Newbie: ( if good in self: print "Foobar" )

Alex Martelli aleax at aleax.it
Mon Apr 28 03:08:43 EDT 2003


<posted & mailed>

David Broadwell wrote:
   ...
> class foo:
>     bar = ['B','A','R']
> 
>     def baz():
>         for item in bar: print item
>         boggle()
>         for item in bar: print item

This baz function just won't work -- its unqualified references to 'bar'
and 'boggle' can't be solved, and the "signature" (pattern of arguments,
namely none) is only compatible with a staticmethod or a free function,
not with an ordinary method as this appears to be.

>     def boggle(self):
>         self.bar[1] = 'a'
>         self.bar[2] = 'r'

This one, on the other hand, is fine.


> Question 1: Do I read it right that; a classes method called with self can
> change the 'global' value without having to type the bloddy global for
> every one?!? (ie: the above code not the below code)

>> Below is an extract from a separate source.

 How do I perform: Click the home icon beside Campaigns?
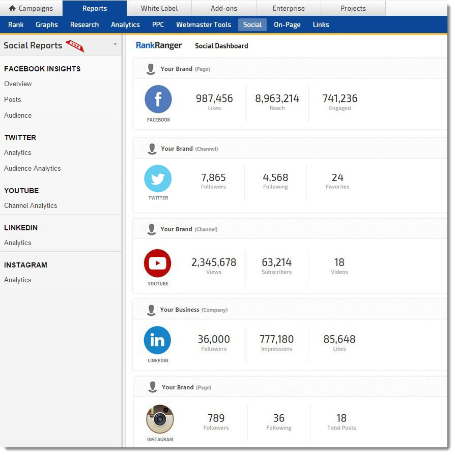coord(12,8)
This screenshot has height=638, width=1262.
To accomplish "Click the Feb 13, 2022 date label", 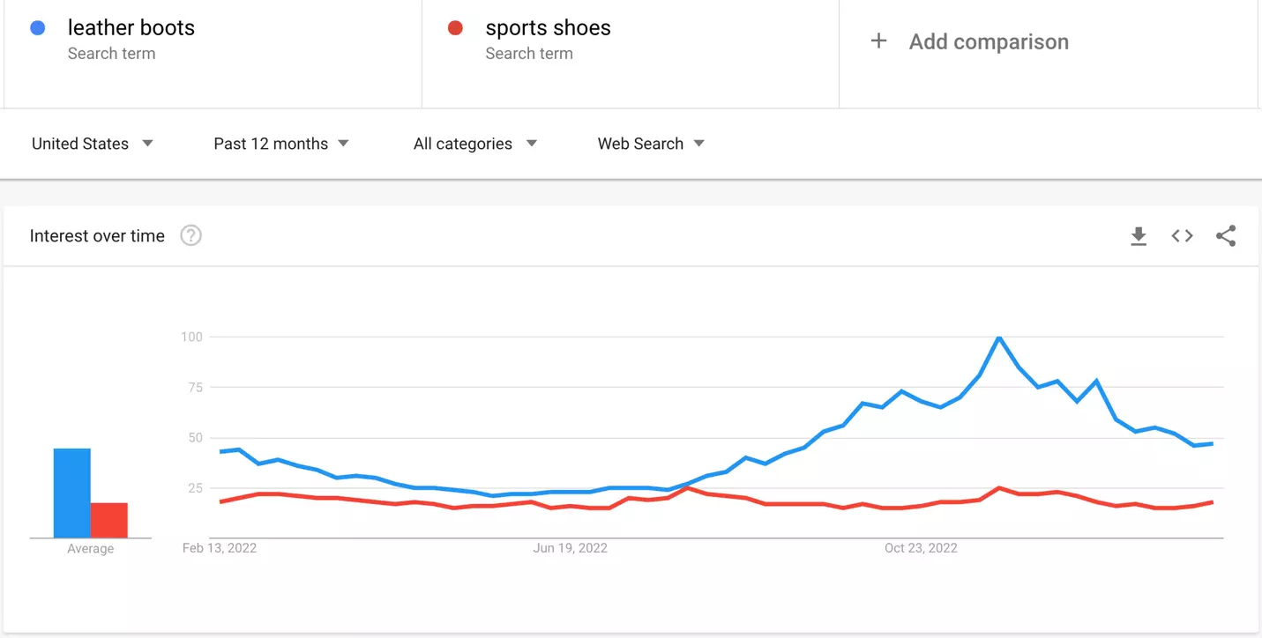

No, it's NOT a *global* attribute -- it's an attribute of the CLASS.  You
can access an attribute of a class through any instance of that class, as
long as the instance hasn't "overridden" the attribute (i.e., bound an
attribute of the same name as a per-instance attribute on itself).

> Question 2: If that is true, what do we call this notation? (anyone got
> links?)

"Class attribute" is the normal way to call a class attribute.  In C++
or Java, those attributes are normally known as "static attributes".

>>>> bar = ['B','A','R']
>>>> def baz():
>         for item in bar: print item
>         boggle()
>         for item in bar: print item

Now this is quite fine.

>>>> def boggle(self):
>         self.bar[1] = 'a'
>         self.bar[2] = 'r'

However, this function needs an argument.  You're not passing that
argument when you call it, thus, boom.


>>>> baz()
> B
> A
> R
> Traceback (most recent call last):
>   File "<pyshell#4>", line 1, in ?
>     baz()
>   File "<pyshell#2>", line 3, in baz
>     boggle()
> TypeError: boggle() takes exactly 1 argument (0 given)
>>>>

Exactly: it needs exactly 1 argument and you didn't give it.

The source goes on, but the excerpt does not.